Natürlich können die Mitarbeiter der „Theologischen Literaturzeitung“ sich diese Frage selbst beantworten. Aber eventuell will der eine oder andere wissen, ob er dabei mit der ThLZ-Redaktion übereinstimmt. Und wer zum ersten Mal eine Rezension veröffentlichen will oder sich als Studierender bisher noch nie an dieses bei näherem Hinsehen nicht einfache Geschäft gewagt hat, liest die Hinweise vielleicht mit Interesse und Gewinn. Ich jedenfalls zog zu meiner Studienzeit großen Gewinn aus einem permanent angebotenen Kolloquium meiner Lehrer Kurt Nowak und Martin Petzoldt mit dem nüchternen, aber sehr klaren Titel „Neue Theologische Literatur“. Jeder Teilnehmer hatte pro Semester ein mehr oder weniger umfangreiches wissenschaftliches Buch so vorzustellen, dass daraufhin dessen Hauptthesen sinnvoll von allen diskutiert werden konnten. Oft war das nicht einfach, aber viele haben dabei wohl mehr gelernt als in mancher Pflichtvorlesung – und das nicht nur für die Beurteilung fremder Texte, sondern gerade auch für das Schreiben eigener. Manches dessen, das uns damals an die Hand gegeben wurde, kehrt hier wieder.
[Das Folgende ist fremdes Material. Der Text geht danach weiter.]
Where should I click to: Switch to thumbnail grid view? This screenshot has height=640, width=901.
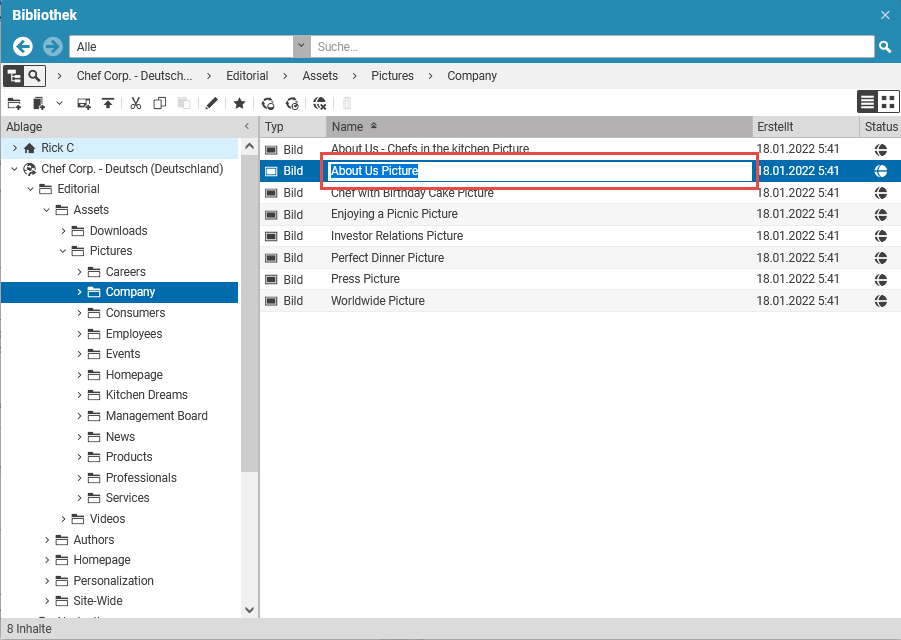pos(887,102)
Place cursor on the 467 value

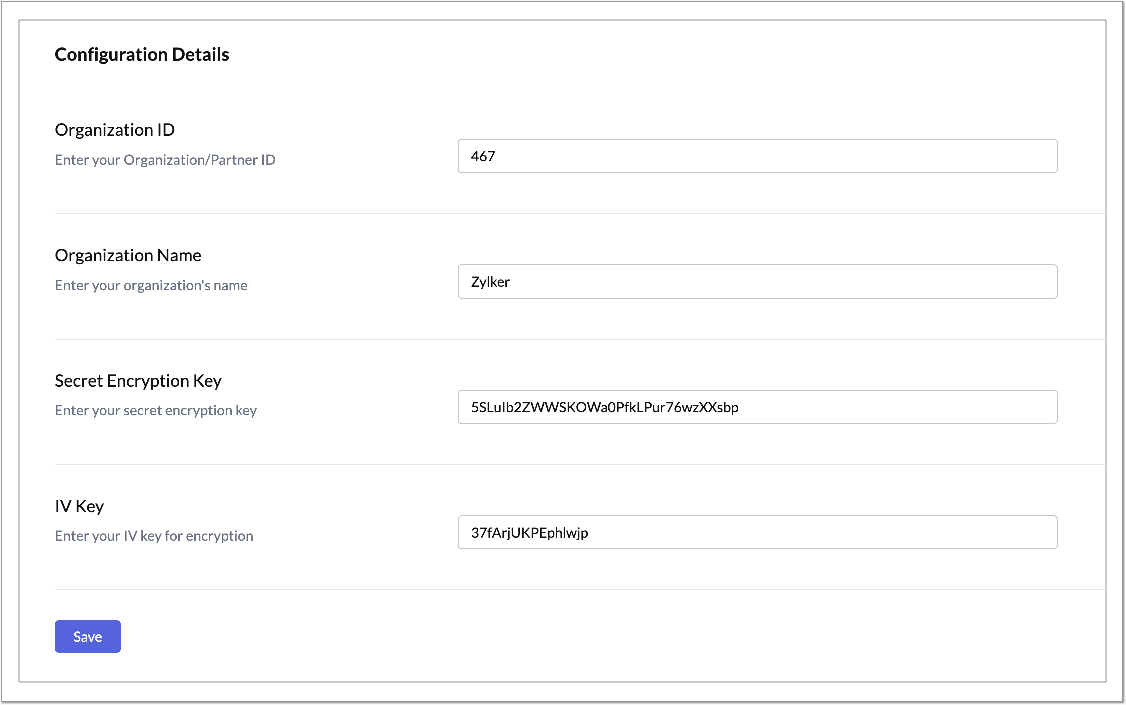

Für die „Theologische Literaturzeitung“ ist an erster Stelle daran zu erinnern, dass sie eine Zeitschrift für das „gesamte Gebiet der Theologie und Religionswissenschaft“ ist. Das bedeutet: Die Besprechungen sollten so gehalten sein, dass nicht nur zwei oder drei direkte Fachkollegen etwas davon haben, sondern auch der Systematiker die exegetische Besprechung interessiert zu Ende liest, ohne vorschnell wegen allzu ausführlicher Diskussion von für seine bescheidenen Restkenntnisse unwägbaren Datierungsfragen aufzugeben. Ebenso sollte der Religionsphilosoph mit der Schöpfung von neuen Wortkombinationen sparsam umgehen, falls er beispielsweise von Exegeten oder Praktischen Theologen rezipiert werden möchte. Und der Historiker darf gern dann und wann auf die genuin theologischen Konsequenzen des von ihm vorgestellten Fünf-bis-achthuntert-Seiten-Werkes hinweisen, wenn er Verständnis dafür aufbringt, dass Dogmatiker und Ethiker auch leben wollen. Bringt man nun noch in Anschlag, dass idealerweise sogar Studierende die ThLZ lesen und verstehen können sollten, ist wohl fast die Quadratur des Kreises gegeben. Doch den Versuch, ebendiese aufzulösen, sollten unsere Rezensenten wagen. Im Einzelnen darf Folgendes beachtet werden:

Monographien:
1) Unbekannte Autoren sollten kurz vorgestellt werden. Bei Verfassern von Graduierungsschriften beispielsweise ist die Nennung des Doktorvaters oder der Schulrichtung sinnvoll. Doch auch Einzelkämpfer dürfen als solche gewürdigt werden. Die konfessionelle Zugehörigkeit des Autors ist nicht immer, aber oft interessant.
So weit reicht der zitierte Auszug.